• [Task objective]: Please take the lines from the one holding "ZAKRÝVACÍ PLACHTY (631, 164)" through the one holding "Pistole na PU pěnu (170, 757)" in the data below and copy them exactly.
** Stored data follows **
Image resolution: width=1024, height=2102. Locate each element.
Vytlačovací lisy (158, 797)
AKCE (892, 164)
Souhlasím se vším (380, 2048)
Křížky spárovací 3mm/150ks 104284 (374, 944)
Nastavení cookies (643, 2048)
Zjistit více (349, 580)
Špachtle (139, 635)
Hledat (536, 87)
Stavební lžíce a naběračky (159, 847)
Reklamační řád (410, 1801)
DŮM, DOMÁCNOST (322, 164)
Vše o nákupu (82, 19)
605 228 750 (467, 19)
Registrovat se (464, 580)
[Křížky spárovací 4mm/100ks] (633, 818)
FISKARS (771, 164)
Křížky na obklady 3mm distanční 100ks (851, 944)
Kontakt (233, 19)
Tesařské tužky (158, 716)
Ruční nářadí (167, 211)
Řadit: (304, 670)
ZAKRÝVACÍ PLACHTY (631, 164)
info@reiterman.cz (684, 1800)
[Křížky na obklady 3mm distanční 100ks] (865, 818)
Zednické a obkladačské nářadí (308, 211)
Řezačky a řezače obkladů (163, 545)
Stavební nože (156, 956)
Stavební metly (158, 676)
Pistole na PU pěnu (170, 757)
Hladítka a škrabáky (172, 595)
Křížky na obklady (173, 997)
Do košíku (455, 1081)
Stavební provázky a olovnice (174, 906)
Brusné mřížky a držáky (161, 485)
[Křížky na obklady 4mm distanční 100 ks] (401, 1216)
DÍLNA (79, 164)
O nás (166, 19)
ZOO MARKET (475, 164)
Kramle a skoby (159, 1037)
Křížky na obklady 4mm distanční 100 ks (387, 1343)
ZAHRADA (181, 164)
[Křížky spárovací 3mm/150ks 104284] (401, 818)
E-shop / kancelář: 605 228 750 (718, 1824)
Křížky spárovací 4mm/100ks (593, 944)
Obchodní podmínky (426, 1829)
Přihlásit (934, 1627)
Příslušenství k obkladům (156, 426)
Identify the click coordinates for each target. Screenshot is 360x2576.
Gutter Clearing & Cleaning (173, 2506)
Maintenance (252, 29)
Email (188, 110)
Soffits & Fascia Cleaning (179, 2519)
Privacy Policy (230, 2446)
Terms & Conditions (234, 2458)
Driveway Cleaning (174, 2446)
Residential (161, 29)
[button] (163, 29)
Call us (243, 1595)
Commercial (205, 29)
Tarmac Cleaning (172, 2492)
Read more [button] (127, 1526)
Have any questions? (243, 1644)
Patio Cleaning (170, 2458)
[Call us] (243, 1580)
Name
** End of Stored data **
• [Answer section]:
ZAKRÝVACÍ PLACHTY (631, 164)
info@reiterman.cz (684, 1800)
[Křížky na obklady 3mm distanční 100ks] (865, 818)
Zednické a obkladačské nářadí (308, 211)
Řezačky a řezače obkladů (163, 545)
Stavební nože (156, 956)
Stavební metly (158, 676)
Pistole na PU pěnu (170, 757)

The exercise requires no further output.